» **Task item**: Please print all of the records shown below, exactly as given.
===== Extracted information =====
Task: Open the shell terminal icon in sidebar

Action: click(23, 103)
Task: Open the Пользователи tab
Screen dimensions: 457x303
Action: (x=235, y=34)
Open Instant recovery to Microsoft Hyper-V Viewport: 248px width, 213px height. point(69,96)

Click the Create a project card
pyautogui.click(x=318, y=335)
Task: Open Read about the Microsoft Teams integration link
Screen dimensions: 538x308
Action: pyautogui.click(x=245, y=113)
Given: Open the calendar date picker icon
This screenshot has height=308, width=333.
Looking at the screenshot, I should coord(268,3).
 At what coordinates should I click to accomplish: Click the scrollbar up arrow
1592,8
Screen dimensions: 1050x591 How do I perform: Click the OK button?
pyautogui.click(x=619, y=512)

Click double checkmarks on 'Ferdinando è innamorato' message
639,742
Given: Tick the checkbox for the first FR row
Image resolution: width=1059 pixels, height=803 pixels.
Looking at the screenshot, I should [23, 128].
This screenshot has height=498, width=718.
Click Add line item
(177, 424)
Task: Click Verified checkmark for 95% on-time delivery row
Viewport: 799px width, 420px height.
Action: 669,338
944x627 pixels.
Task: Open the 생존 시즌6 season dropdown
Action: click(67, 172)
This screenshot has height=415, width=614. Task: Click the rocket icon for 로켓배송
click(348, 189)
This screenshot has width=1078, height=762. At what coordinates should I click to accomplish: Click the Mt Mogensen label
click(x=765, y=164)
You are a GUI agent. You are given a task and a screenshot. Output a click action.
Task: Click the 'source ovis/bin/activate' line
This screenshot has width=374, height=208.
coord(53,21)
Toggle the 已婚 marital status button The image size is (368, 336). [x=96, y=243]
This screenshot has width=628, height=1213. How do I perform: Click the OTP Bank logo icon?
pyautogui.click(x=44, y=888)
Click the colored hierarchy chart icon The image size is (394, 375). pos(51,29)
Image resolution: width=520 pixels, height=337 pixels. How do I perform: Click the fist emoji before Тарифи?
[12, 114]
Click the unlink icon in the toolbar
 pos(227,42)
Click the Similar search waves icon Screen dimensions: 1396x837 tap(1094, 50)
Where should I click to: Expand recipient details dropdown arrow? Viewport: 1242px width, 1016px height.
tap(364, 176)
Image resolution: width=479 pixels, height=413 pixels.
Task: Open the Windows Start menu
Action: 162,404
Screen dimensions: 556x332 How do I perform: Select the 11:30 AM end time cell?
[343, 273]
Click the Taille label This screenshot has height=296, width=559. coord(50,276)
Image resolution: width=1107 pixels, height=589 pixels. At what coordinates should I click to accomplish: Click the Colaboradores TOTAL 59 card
=====
» **Exercise output**:
Task: Open the shell terminal icon in sidebar

Action: click(23, 103)
Task: Open the Пользователи tab
Screen dimensions: 457x303
Action: (x=235, y=34)
Open Instant recovery to Microsoft Hyper-V Viewport: 248px width, 213px height. point(69,96)

Click the Create a project card
pyautogui.click(x=318, y=335)
Task: Open Read about the Microsoft Teams integration link
Screen dimensions: 538x308
Action: pyautogui.click(x=245, y=113)
Given: Open the calendar date picker icon
This screenshot has height=308, width=333.
Looking at the screenshot, I should coord(268,3).
 At what coordinates should I click to accomplish: Click the scrollbar up arrow
1592,8
Screen dimensions: 1050x591 How do I perform: Click the OK button?
pyautogui.click(x=619, y=512)

Click double checkmarks on 'Ferdinando è innamorato' message
639,742
Given: Tick the checkbox for the first FR row
Image resolution: width=1059 pixels, height=803 pixels.
Looking at the screenshot, I should [23, 128].
This screenshot has height=498, width=718.
Click Add line item
(177, 424)
Task: Click Verified checkmark for 95% on-time delivery row
Viewport: 799px width, 420px height.
Action: 669,338
944x627 pixels.
Task: Open the 생존 시즌6 season dropdown
Action: click(67, 172)
This screenshot has height=415, width=614. Task: Click the rocket icon for 로켓배송
click(348, 189)
This screenshot has width=1078, height=762. At what coordinates should I click to accomplish: Click the Mt Mogensen label
click(x=765, y=164)
You are a GUI agent. You are given a task and a screenshot. Output a click action.
Task: Click the 'source ovis/bin/activate' line
This screenshot has width=374, height=208.
coord(53,21)
Toggle the 已婚 marital status button The image size is (368, 336). [x=96, y=243]
This screenshot has width=628, height=1213. How do I perform: Click the OTP Bank logo icon?
pyautogui.click(x=44, y=888)
Click the colored hierarchy chart icon The image size is (394, 375). pos(51,29)
Image resolution: width=520 pixels, height=337 pixels. How do I perform: Click the fist emoji before Тарифи?
[12, 114]
Click the unlink icon in the toolbar
 pos(227,42)
Click the Similar search waves icon Screen dimensions: 1396x837 tap(1094, 50)
Where should I click to: Expand recipient details dropdown arrow? Viewport: 1242px width, 1016px height.
tap(364, 176)
Image resolution: width=479 pixels, height=413 pixels.
Task: Open the Windows Start menu
Action: 162,404
Screen dimensions: 556x332 How do I perform: Select the 11:30 AM end time cell?
[343, 273]
Click the Taille label This screenshot has height=296, width=559. coord(50,276)
Image resolution: width=1107 pixels, height=589 pixels. At what coordinates should I click to accomplish: Click the Colaboradores TOTAL 59 card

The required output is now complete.